Exercise →
Write the next part of the passage below on DFT models of the copper active site of particulate methane monooxygenase, starting after its last sentence.

Reading passage →
Content starts
Quantum chemical methods, particularly density functional theory (DFT), have become increasingly important tools in the study of transition-metal-mediated reactions. In the first part of this work, we use DFT to construct small models of the various candidates for the active site of the copper-containing metalloenzyme particulate methane monooxygenase (p-MMO). p-MMO mediates the conversion of methane to methanol at ambient temperature and pressure in nature--a feat which has not yet been achieved by synthetic transition metal complexes in the laboratory. Using these small models of the potential active sites of p-MMO, we study possible mechanisms employed by the enzyme, investigating the effects of complex charge, ligand identity, and coordination number on the energetics of the methane hydroxylation reactions they mediate.
Content ends
Record extracts →
Content starts
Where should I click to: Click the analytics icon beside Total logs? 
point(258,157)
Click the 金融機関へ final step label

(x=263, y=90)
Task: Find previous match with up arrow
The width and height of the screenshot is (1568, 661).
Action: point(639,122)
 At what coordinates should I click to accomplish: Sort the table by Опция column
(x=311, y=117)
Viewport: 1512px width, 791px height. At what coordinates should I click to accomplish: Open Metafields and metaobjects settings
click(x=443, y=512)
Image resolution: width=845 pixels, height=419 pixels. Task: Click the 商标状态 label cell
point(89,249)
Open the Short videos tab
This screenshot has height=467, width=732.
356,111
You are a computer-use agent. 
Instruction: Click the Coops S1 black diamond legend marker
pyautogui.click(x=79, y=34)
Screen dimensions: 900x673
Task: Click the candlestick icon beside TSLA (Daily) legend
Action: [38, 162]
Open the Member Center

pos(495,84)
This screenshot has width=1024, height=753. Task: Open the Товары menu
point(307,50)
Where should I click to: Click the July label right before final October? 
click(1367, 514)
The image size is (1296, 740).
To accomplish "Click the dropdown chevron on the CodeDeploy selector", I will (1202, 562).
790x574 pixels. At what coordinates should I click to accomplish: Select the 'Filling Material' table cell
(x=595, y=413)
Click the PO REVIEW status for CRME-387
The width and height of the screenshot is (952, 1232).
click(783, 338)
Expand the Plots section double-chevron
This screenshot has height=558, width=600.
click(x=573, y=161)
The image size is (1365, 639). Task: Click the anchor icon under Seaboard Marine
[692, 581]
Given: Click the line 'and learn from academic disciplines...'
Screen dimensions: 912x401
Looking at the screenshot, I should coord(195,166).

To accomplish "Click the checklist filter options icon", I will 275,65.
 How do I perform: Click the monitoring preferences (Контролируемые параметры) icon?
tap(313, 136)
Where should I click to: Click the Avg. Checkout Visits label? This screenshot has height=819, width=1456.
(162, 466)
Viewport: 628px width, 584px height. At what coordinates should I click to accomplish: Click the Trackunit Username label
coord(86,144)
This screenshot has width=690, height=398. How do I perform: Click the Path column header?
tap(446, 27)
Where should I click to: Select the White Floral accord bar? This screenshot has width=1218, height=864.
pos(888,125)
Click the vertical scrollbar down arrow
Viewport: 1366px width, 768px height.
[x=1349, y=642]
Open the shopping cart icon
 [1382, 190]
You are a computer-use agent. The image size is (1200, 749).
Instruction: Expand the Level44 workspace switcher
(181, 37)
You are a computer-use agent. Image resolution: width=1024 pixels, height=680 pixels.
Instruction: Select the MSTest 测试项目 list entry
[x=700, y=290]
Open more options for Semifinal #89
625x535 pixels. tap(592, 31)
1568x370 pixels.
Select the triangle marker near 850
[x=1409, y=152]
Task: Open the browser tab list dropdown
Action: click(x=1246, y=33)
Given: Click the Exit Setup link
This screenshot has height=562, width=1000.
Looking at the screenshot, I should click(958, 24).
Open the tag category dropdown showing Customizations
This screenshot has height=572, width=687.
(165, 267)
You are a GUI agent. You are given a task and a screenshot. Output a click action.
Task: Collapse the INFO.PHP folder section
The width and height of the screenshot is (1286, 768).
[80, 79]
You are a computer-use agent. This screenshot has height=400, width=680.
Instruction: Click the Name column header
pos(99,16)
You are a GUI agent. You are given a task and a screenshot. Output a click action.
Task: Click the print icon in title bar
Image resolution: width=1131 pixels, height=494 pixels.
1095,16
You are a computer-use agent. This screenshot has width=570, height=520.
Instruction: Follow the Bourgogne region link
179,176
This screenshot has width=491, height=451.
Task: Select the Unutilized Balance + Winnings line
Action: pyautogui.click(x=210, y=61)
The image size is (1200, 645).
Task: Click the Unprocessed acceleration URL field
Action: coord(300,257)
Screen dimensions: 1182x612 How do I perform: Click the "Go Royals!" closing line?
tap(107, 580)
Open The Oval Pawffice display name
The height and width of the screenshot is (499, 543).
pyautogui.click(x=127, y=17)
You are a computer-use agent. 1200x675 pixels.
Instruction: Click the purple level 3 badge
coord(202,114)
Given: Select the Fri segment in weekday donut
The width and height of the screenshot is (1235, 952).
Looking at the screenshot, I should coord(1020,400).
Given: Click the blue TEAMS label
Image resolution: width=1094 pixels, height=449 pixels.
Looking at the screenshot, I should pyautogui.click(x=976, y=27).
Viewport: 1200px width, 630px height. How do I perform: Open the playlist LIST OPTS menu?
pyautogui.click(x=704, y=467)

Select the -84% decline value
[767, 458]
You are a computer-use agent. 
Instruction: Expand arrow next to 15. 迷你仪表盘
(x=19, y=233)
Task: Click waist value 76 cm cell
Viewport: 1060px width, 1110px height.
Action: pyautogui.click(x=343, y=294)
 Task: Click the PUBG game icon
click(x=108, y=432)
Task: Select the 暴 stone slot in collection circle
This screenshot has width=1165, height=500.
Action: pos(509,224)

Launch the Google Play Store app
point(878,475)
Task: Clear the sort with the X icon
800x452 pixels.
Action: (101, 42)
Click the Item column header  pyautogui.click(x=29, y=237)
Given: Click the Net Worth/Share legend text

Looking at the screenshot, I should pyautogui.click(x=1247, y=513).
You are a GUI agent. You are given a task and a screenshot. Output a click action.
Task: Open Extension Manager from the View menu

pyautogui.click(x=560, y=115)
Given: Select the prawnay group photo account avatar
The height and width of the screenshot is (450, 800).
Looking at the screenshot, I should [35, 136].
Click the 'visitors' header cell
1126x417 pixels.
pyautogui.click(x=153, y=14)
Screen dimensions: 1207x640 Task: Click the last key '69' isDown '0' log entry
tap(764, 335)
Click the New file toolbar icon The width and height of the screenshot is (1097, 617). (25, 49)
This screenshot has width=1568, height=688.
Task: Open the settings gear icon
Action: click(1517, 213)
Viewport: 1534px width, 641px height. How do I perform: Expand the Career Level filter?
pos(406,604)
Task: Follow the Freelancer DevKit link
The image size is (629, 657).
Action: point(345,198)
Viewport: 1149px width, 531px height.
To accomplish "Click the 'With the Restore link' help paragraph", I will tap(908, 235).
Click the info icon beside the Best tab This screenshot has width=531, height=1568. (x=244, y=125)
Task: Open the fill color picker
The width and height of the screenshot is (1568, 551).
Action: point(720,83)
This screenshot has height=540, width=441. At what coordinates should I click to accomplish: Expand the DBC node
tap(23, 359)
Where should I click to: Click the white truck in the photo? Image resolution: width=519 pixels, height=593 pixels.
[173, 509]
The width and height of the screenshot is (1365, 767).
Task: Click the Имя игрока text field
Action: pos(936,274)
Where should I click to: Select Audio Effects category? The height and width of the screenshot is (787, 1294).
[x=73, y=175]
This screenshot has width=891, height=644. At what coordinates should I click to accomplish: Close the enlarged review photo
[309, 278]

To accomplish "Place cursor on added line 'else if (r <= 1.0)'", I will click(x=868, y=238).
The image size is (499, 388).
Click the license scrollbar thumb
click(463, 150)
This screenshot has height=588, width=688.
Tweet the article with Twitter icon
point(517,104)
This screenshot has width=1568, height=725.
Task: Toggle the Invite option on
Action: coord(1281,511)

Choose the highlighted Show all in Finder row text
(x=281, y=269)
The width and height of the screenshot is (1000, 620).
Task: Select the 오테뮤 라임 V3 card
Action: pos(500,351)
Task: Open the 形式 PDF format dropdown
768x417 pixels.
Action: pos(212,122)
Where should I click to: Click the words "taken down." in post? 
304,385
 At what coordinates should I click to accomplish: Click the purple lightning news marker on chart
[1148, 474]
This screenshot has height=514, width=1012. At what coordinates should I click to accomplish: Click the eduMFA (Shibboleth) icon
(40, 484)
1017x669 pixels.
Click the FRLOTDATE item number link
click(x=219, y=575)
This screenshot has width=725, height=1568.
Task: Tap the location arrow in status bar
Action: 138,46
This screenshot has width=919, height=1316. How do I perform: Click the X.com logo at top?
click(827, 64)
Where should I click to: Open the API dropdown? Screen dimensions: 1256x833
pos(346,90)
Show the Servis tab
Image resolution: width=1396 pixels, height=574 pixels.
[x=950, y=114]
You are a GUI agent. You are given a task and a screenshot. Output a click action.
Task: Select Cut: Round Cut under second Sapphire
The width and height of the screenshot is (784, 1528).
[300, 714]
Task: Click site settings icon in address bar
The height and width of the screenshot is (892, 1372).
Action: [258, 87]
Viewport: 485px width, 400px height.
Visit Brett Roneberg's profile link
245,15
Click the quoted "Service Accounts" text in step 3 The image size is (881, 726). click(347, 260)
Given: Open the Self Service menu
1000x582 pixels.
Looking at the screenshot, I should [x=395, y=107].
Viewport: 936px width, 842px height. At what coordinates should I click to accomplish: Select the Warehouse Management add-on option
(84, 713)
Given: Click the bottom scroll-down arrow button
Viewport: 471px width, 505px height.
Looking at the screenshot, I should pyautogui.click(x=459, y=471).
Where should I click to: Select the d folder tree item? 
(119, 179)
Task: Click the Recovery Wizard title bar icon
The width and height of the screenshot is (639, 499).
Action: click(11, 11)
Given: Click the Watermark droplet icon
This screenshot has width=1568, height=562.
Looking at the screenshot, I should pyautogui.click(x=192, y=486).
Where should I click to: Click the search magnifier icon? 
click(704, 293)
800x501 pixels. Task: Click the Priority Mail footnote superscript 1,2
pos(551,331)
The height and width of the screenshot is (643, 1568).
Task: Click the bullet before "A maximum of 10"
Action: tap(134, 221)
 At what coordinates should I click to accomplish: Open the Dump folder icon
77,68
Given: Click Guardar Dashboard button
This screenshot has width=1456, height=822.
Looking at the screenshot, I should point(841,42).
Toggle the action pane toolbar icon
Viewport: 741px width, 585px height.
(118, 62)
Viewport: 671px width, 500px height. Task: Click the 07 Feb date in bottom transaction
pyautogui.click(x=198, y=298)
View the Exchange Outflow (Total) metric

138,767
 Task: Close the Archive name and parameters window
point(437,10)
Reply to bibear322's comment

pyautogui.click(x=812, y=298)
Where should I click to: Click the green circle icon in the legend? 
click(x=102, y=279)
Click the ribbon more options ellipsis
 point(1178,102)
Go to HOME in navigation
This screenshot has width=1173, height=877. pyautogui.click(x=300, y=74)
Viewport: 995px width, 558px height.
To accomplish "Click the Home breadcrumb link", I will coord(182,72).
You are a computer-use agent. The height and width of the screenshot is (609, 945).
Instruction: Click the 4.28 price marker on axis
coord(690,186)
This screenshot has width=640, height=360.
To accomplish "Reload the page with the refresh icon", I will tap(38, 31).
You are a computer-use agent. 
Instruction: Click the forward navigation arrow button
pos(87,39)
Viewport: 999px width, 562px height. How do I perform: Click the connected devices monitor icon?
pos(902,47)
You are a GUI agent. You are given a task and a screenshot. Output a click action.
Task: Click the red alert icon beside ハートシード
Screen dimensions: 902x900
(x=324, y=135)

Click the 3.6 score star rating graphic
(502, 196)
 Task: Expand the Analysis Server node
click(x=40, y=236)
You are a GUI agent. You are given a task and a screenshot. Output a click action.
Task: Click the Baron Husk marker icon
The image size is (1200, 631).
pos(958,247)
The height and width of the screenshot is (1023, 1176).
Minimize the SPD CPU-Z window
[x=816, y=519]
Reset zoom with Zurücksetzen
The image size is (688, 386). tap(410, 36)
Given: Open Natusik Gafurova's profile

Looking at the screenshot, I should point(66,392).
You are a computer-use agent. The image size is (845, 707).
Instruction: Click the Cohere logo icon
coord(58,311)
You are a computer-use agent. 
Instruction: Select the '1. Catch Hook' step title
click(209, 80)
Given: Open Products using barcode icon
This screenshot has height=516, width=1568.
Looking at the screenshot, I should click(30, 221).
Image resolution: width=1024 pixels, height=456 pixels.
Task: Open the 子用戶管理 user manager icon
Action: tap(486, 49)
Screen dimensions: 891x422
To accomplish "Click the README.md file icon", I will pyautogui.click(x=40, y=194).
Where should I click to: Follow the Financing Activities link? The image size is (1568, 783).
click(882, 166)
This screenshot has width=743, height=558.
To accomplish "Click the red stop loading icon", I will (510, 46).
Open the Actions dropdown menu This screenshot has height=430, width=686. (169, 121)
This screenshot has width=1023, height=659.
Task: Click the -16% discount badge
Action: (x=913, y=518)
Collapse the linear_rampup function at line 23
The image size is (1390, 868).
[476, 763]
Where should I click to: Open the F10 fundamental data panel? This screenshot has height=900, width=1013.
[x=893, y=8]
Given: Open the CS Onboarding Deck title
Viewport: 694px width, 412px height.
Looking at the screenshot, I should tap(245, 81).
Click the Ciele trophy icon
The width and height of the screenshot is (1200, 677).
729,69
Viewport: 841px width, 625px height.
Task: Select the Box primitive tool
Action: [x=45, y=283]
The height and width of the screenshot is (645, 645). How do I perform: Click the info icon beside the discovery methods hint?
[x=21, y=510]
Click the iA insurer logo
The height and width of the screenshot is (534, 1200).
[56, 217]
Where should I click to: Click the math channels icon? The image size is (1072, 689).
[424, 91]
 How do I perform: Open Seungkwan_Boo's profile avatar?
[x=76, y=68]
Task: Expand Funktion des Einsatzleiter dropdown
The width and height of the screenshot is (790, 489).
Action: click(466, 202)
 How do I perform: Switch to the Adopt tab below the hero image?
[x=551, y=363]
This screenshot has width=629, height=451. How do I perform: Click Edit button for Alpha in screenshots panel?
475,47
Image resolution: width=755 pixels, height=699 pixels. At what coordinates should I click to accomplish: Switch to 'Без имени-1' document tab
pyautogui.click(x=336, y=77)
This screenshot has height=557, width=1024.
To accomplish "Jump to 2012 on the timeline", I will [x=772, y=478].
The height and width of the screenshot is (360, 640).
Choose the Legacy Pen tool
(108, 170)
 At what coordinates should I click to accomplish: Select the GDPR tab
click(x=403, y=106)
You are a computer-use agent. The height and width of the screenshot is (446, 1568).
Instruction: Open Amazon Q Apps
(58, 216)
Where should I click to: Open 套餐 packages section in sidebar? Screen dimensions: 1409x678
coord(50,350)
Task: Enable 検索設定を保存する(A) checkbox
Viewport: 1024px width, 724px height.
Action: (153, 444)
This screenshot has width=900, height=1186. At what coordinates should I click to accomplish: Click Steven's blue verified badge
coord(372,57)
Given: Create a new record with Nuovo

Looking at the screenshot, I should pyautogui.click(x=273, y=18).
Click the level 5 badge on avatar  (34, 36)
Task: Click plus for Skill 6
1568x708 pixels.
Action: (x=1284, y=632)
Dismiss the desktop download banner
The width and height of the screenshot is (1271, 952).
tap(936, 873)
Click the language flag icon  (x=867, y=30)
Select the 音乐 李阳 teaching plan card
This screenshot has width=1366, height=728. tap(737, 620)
Content ends
Output below →
Energy decomposition methods, which decompose intermolecular interaction energies into their component energy terms, are also becoming increasingly popular in the study of a wide range of chemical systems. In this work, we apply the absolutely localized molecular orbital energy decomposition analysis (ALMO-EDA) method to two very different kinds of intermolecular interactions. One is the interaction between an alkane C-H sigma-bond and a transition metal center, which is presumed to occur in the intermediates of transition-metal-mediated C-H activation reactions. The other is perhaps one of the most important intermolecular interactions on earth--the water-water hydrogen bond. We study water clusters between the dimer and 17-mer, examining total cluster interaction energies as well as local two- and three-body interactions.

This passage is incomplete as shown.